RLR: Referencing our historic designs, new technology has allowed us to embellish and experiment with new product technology and details that couldn’t be achieved in the past. We wanted to solidify both of our brand identities; Cutler and Gross being known for their monolithic – architectural, almost – chunky acetates, and The Great Frog for its irreverent symbolism. So we carried that language through, stamping our combined identities into the core wires using TGF’s now iconic lockdown link reimagined as a graphical motif and embellishing our frames and arms with our sterling silver designs.

It’s been really exciting for me learning about this new world of sunglasses manufacturing, not knowing the rules, and collaborating on new ways of working. Working closely with Cutler and Gross, who have such vast knowledge and incredible design skills, they were able to translate some of my wilder ideas into cohesive wearable sunglasses. We’re extremely proud of them.

AJT: This is your first time making sunglasses, how did you feel when you first saw them and tried them on?
RLR: I’ve been designing sunglasses in my head for ten plus years and they’ve only ever amounted to design sketches on paper, to finally see them in a physical form, to feel the quality of the product and craftmanship and to understand the process of how we got here has actually been quite emotional. It’s the outcome of lots of hard work many different elements; from the craftspeople, designers and the processes and technology – both traditional and modern.

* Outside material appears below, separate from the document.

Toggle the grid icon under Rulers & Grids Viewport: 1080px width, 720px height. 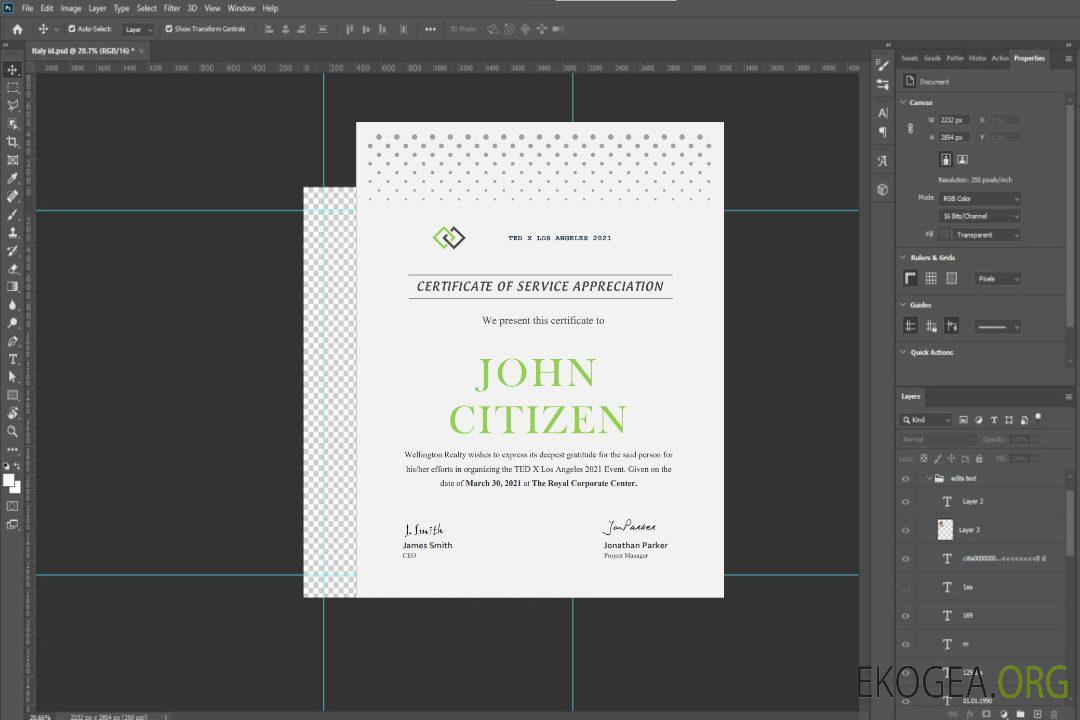click(931, 279)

“It’s been really exciting for me learning about this new world of sunglasses manufacturing, not knowing the rules, and collaborating on new ways of working.”

AJT: The campaign is so good. Stupid question, but why Iggy?
RLR: I’ve always had an obsession with the incongruous, things that seem out of place; teenage goths on family holidays at the beach, things taken out of context. Iggy is iconic and he has a universal appeal, he is equally at home in the Lower East Side NYC or his now home in Miami, a dive bar or on stage at an opera house, he transcends genres.

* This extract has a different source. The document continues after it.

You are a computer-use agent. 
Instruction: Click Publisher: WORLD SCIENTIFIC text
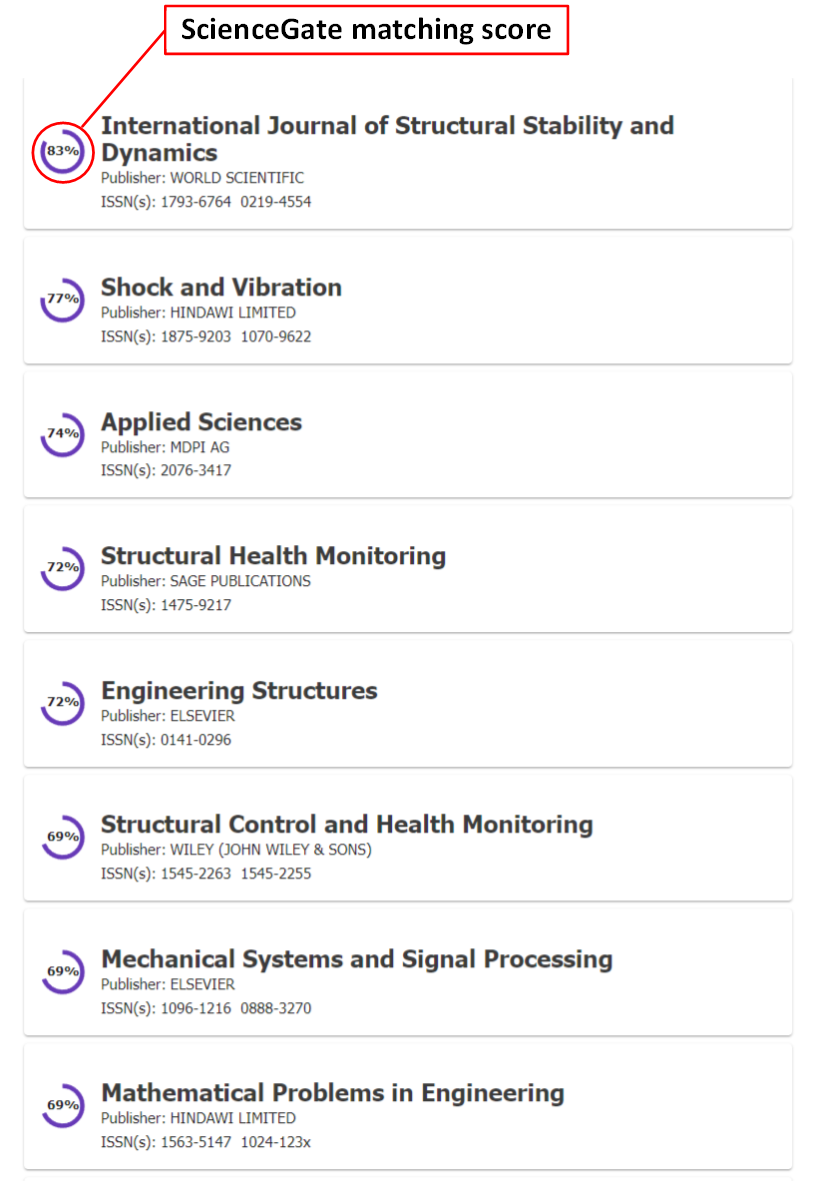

AJT: And Iggy has long history with both brands.
RLR: He’s has been wearing Cutler and Gross since the late 70s and has been a customer of The Great Frog for many years. Iggy is ferocious, he comes on stage and transforms himself. I saw him at the Royal Albert Hall about six years ago and it stuck with me, this visceral terror, I knew we had to work with him one day! He was the perfect fit, I mean he literally sings about skull rings and sunglasses. Iggy embodies the punk rock spirit and is a legend, but he doesn’t rest on his heritage (as he would be well within his right to), but is excited and enquiring. That’s why he is so current and resonates with people today as much as he did in the early days.

AJT: Lastly, can you give us a track to play when wearing the collection?
RLR: It’s got to be Shades by Iggy Pop.

The Great Frog x Cutler and Gross collection is available in Cutler and Gross standalone stores and online.